Thereafter, the Bank shall implement and follow this written plan.
[.10]10. Within 90 days from the effective date of this ORDER, the Bank
shall correct the technical exceptions listed in the FDIC and OBRE
Reports of Examination of December 11, 2000.
[.11]11. Within 90 days from the effective date of this ORDER, the Bank
shall implement and monitor compliance with written loan plan
guidelines previously established by the Bank to reduce the volume of
its delinquent loans. Corrective measures to implement and monitor
compliance shall include, at a minimum, provisions which: (1)
prohibit the extension of credit for the payment of interest; (2)

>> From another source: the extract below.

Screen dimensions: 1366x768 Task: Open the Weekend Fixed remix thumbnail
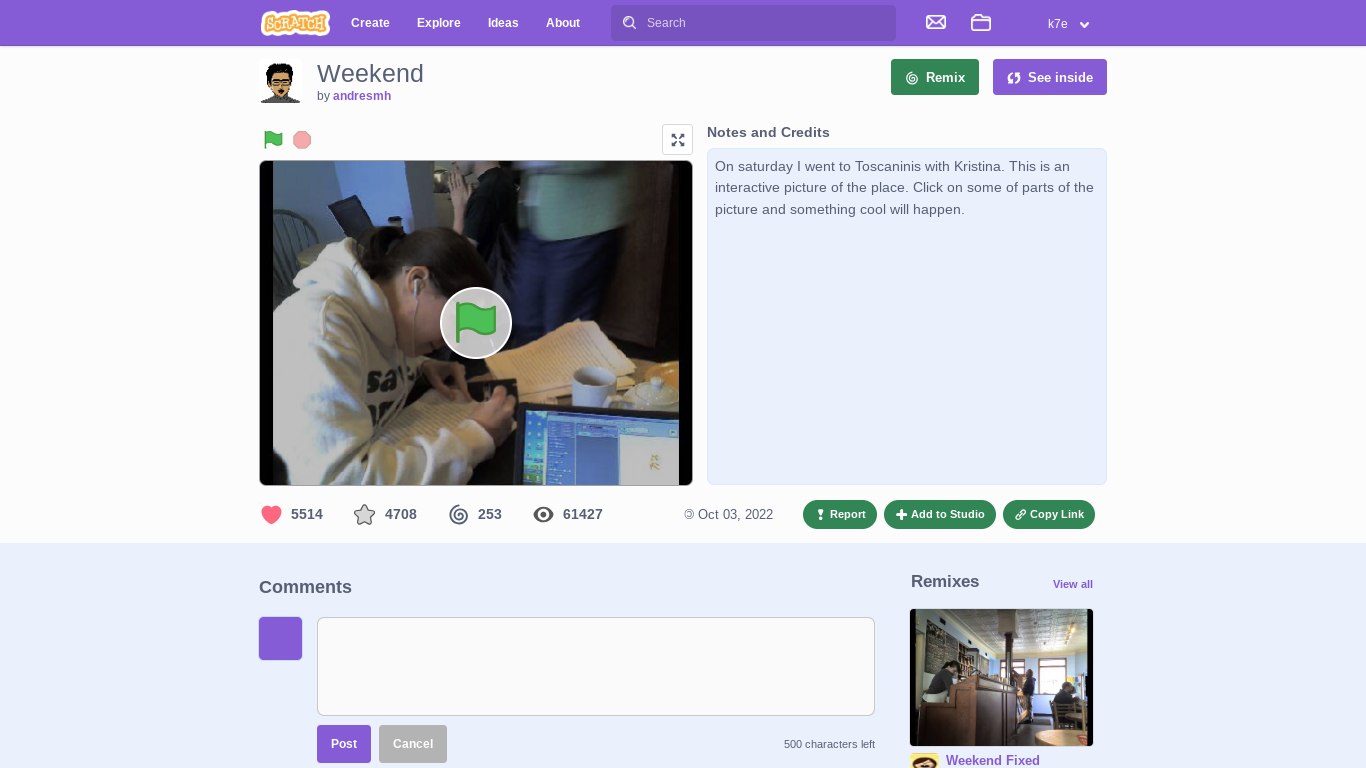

prohibit the extension and/or renewal of loan terms and loan payments,
especially in regard to classified borrowers, without prior board
approval; (3) delineate areas of responsibility for loan officers;
and (4) establish acceptable guidelines for the collection of
delinquent credits. Corrective measures shall include, but not be
limited to:
(a) Dollar levels to which the Bank shall reduce delinquencies
within 6 and 12 months from the effective date of this ORDER; and
(b) Provisions for the submission of monthly written progress reports
to the Bank's board of directors for review and notation in minutes of
the meetings of the board of directors.
[.12]12. As of the effective date of this ORDER, the Bank's loan committee
shall meet at least once a month. The loan committee shall, at a
minimum, perform the following functions:
(a) Evaluate, grant, and/or approve loans in accordance with the
Bank's loan policy amended to comply with this ORDER. The loan
committee shall provide a thorough, written explanation of any
deviations from the loan policy. Such explanation(s) shall address how
said exceptions are in the Bank's interest, and shall be reflected in
the minutes of the corresponding committee meeting.
{{6-30-01 p.C-5125}}
(b) Review and monitor the status of repayment and collection of
overdue and maturing loans, as well as all other loans classified
"Substandard" in the FDIC and OBRE Reports of Examination as of
December 11, 2000, or that are included on the Bank's internal watch
list.
(c) Review and give prior written approval for all advances,
renewals, or extensions of credit to any borrower or the borrower's
related interests when the aggregate volume of credit extended to the
borrower and the borrower's related interests exceeds $50,000. For
purposes of this ORDER, the term "related interest" is defined
pursuant to section 215.2(n) of Regulation O of the Board of Governors
of the Federal Reserve System, 12 C.F.R. §215.2(n).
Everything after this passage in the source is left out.